In the face of such regulatory uncertainty, the Canadian crude oil and natural gas industry has experienced significant difficulty expanding the existing network of transportation infrastructure for crude oil, natural gas and NGLs, including pipelines, rail, trucks and marine transport. Improved access to global markets through the Midwest United States and export shipping terminals on the west coast of Canada could help to alleviate downward pressure on commodity prices. Several proposals have been announced to increase pipeline capacity from Western Canada to Eastern Canada, the United States, and other international markets via export terminals. While certain projects are proceeding, the regulatory approval process and other factors related to transportation and export infrastructure have led to the delay, suspension or cancellation of a number of pipeline projects.
With respect to the current state of the transportation and exportation of crude oil from Western Canada to domestic and international markets, the Enbridge Line 3 Replacement from Hardisty, Alberta, to Superior, Wisconsin, formerly expected to be in-service in late 2019, experienced permitting difficulties in the United States and completion of the United States portion of the pipeline replacement was delayed following the announcement that the Minnesota Pollution Control Agency would require a public hearing concerning a key water permit.

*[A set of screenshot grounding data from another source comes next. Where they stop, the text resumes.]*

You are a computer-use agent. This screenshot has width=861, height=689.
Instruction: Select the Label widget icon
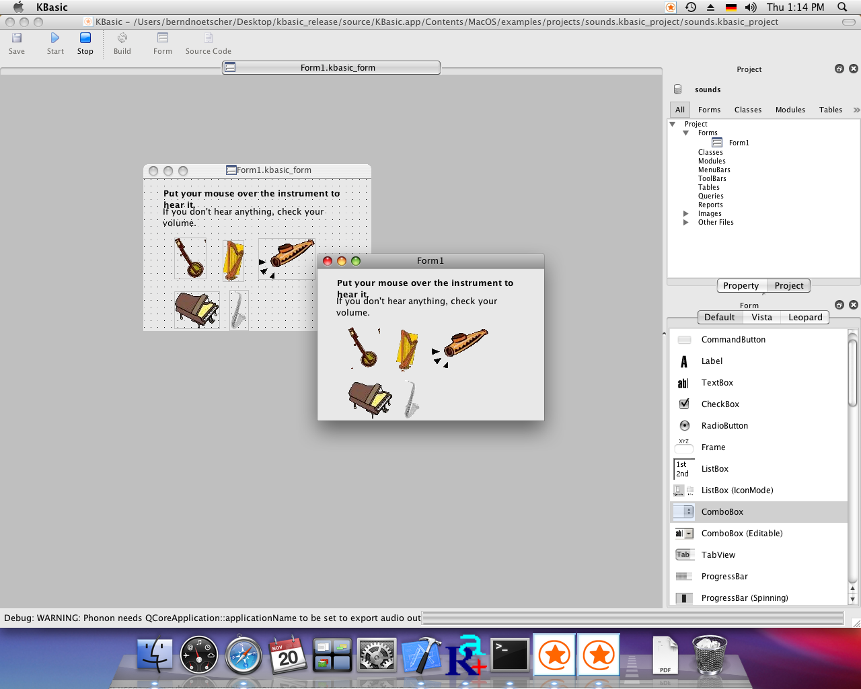(683, 361)
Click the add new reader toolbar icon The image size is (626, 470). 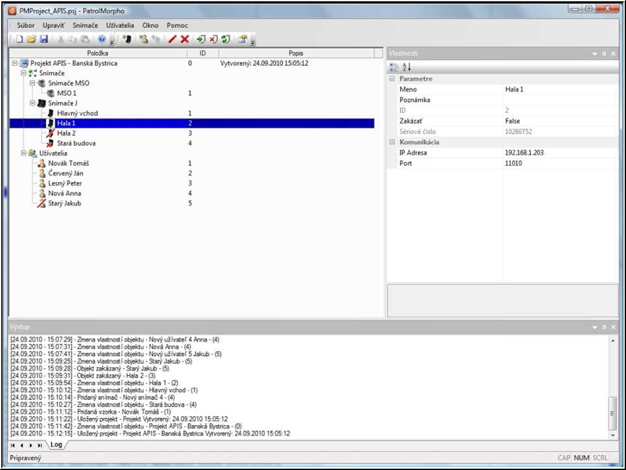pyautogui.click(x=127, y=40)
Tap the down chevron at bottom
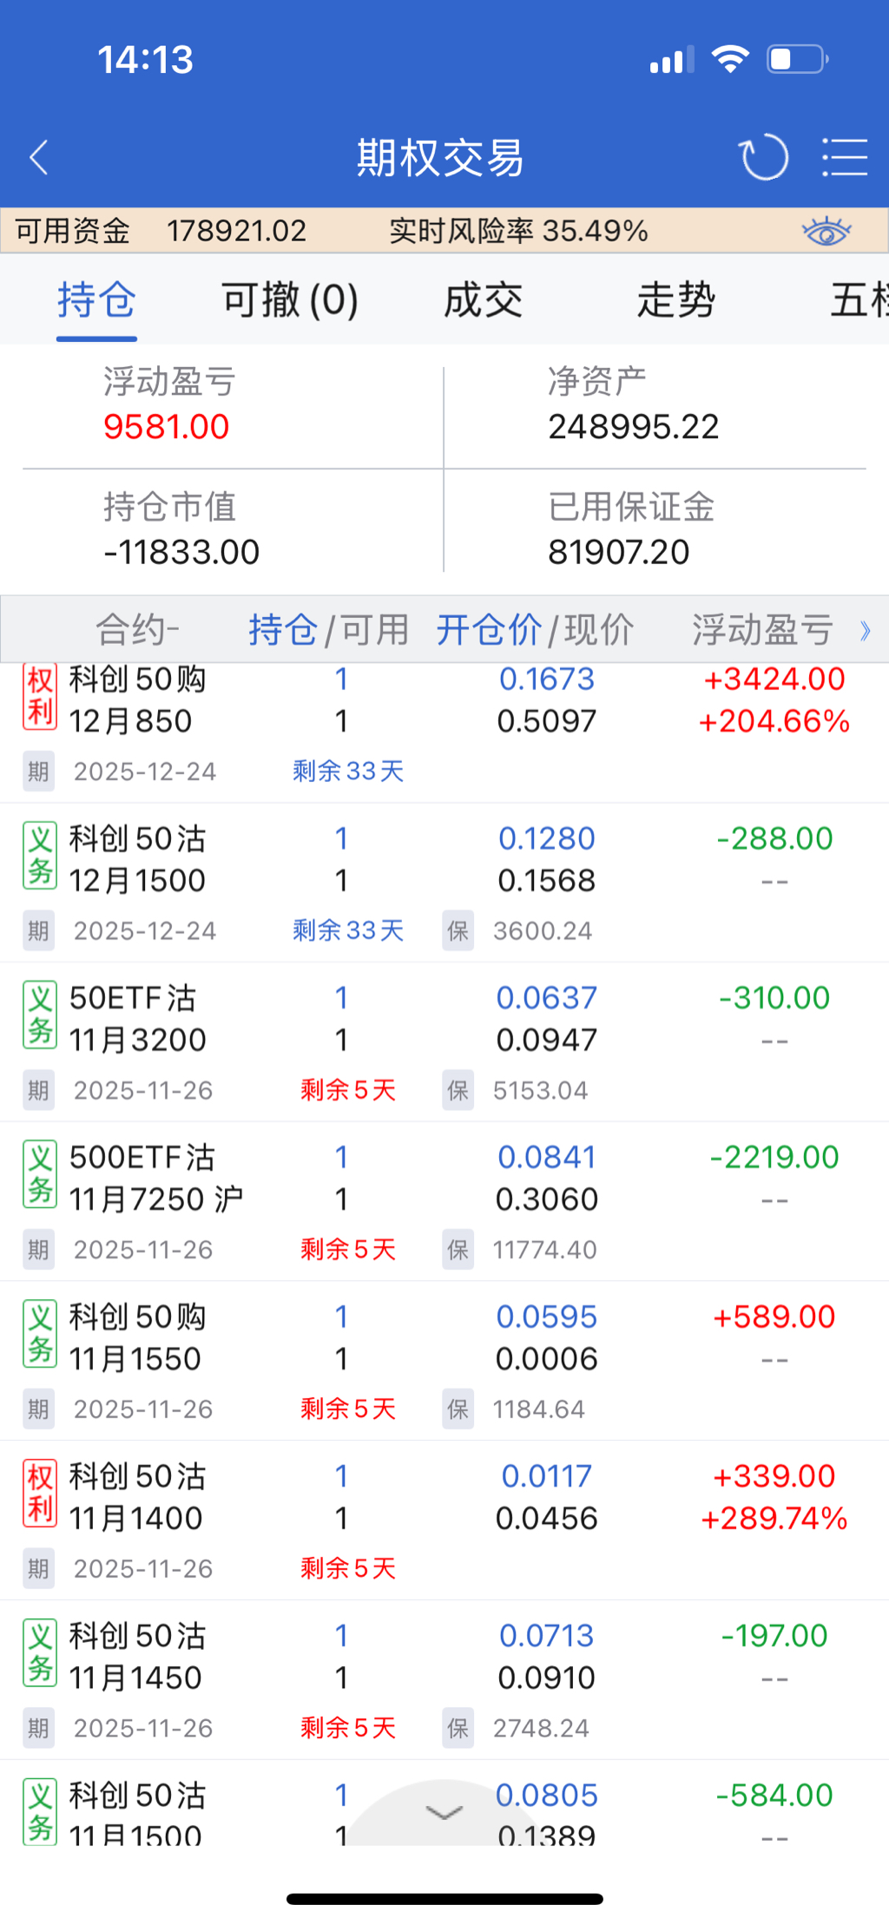This screenshot has width=889, height=1924. pos(444,1813)
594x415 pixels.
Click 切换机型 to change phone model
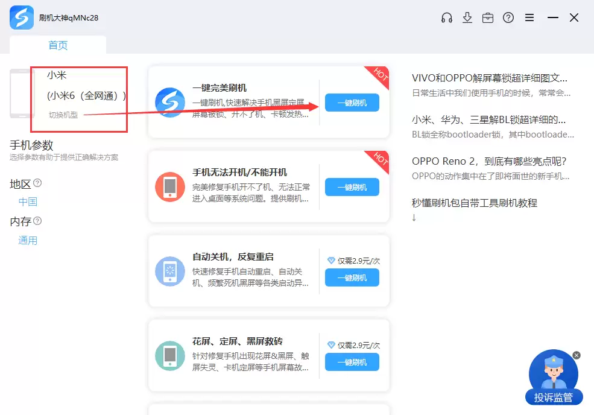63,115
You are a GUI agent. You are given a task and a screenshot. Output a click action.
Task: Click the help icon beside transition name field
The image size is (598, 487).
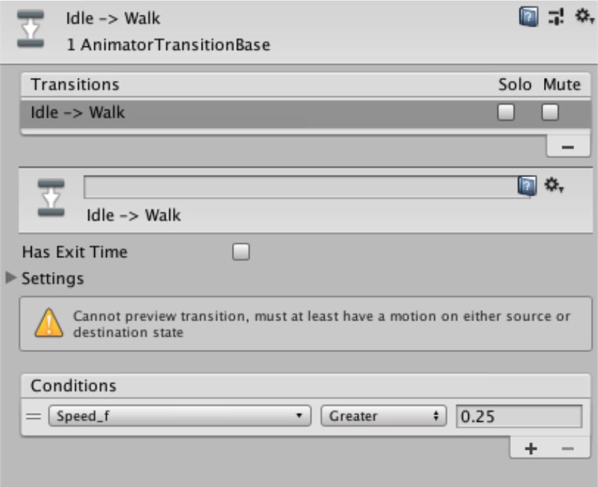(526, 186)
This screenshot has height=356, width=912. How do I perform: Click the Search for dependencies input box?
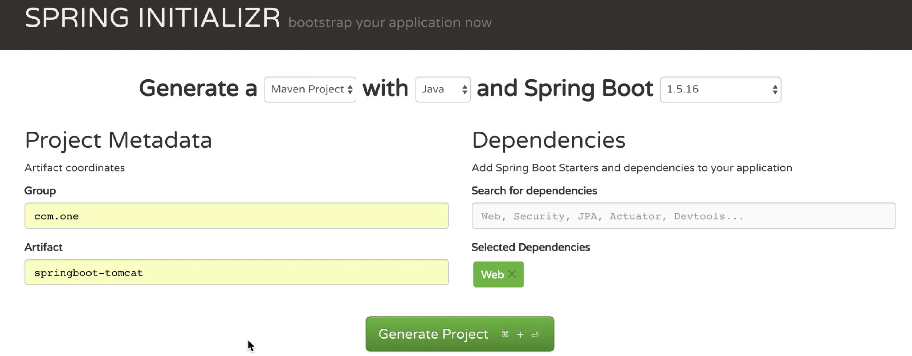click(x=683, y=216)
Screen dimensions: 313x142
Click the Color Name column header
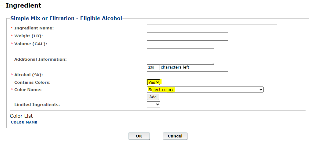(24, 122)
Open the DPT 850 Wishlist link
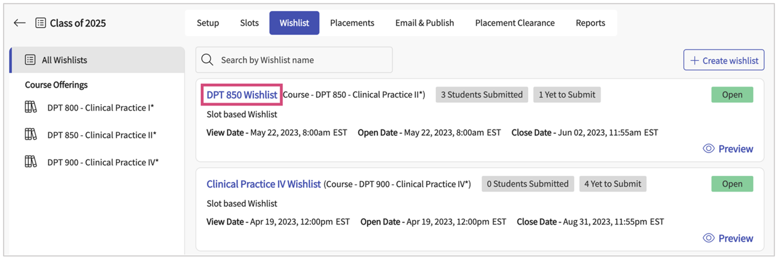The height and width of the screenshot is (259, 778). pyautogui.click(x=242, y=95)
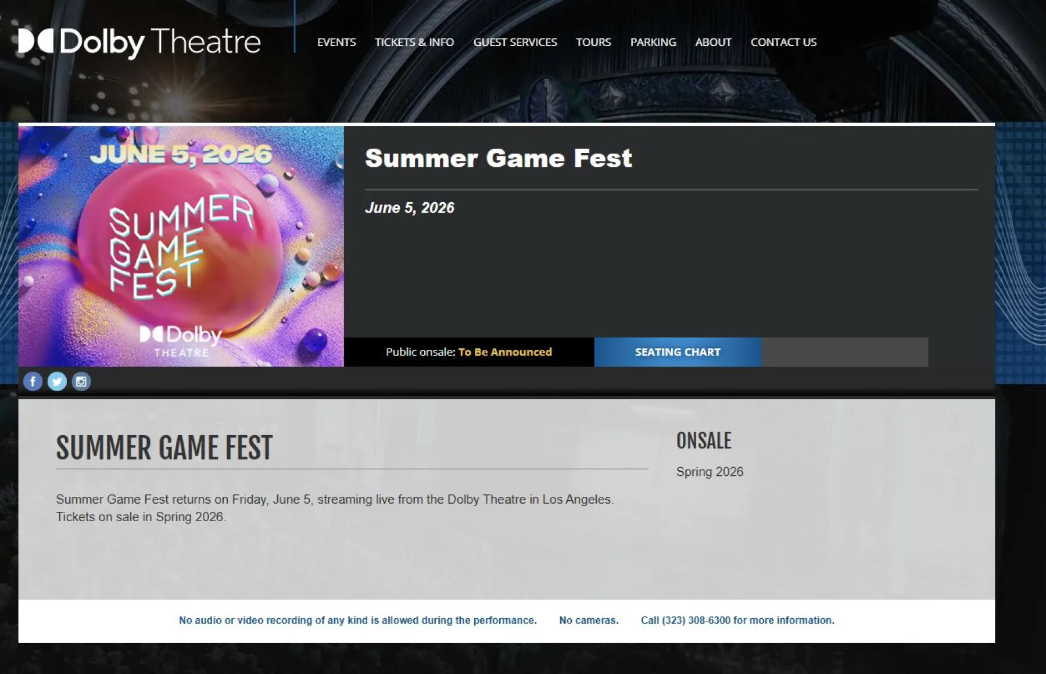Open the Facebook sharing icon

click(33, 382)
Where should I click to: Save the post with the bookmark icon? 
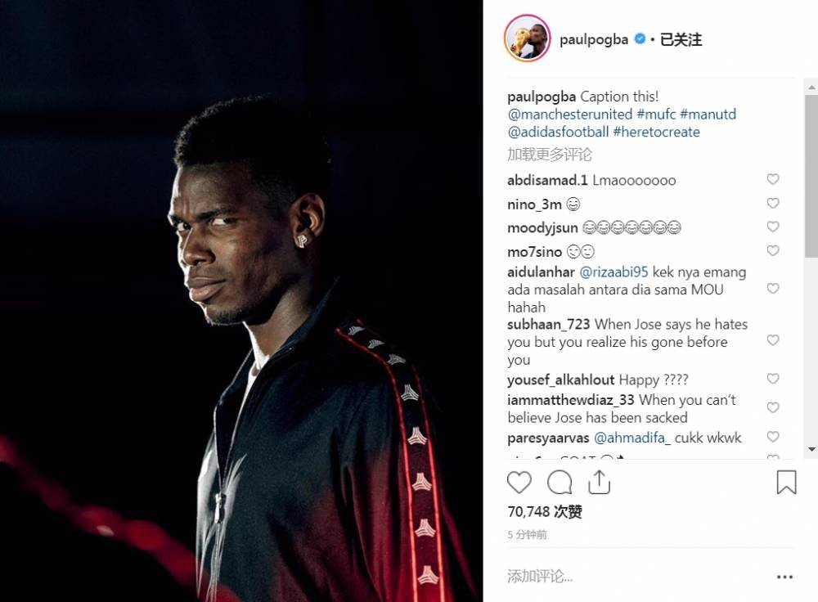786,482
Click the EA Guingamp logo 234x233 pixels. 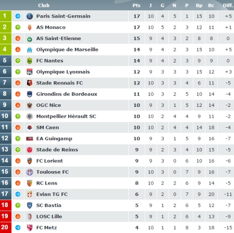tap(30, 139)
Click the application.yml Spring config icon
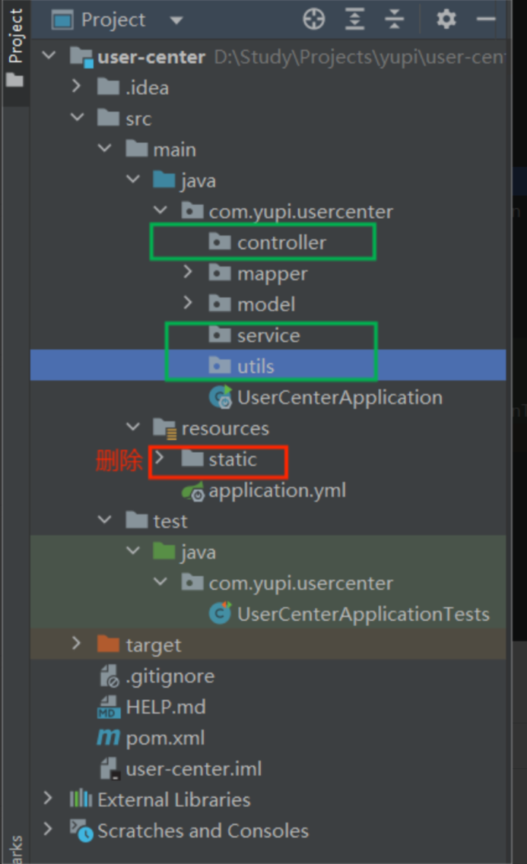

In June 2021, the Minnesota Court of Appeals declared that the Minnesota Utilities Commission correctly granted Enbridge Inc. (“ Enbridge ”) a certificate of need and a pipeline routing permit for the final segment of the Line 3 Replacement and Expansion. The Minnesota Supreme Court refused to hear an appeal on this matter. After more than eight years, on September 29, 2021 Enbridge announced the completion of the 542 km Minnesota segment of the Line 3 Replacement. The Line 3 Replacement and Expansion’s in-service date was October 1, 2021 and is expected to transport 760,000 barrels per day at full capacity. In October 2022, a Minnesota District Court upheld approvals given to the Line 3 Replacement, which were challenged on the basis that the U.S. Army Corps of Engineers should have taken into consideration how the broader project would impact climate change. The U.S. Army Corps of Engineers limited their environmental review of the project only to the impacts of construction in Minnesota rather than downstream concerns like greenhouse gas (“ GHG ”) emissions from the ultimate burning of the crude oil carried in the pipeline.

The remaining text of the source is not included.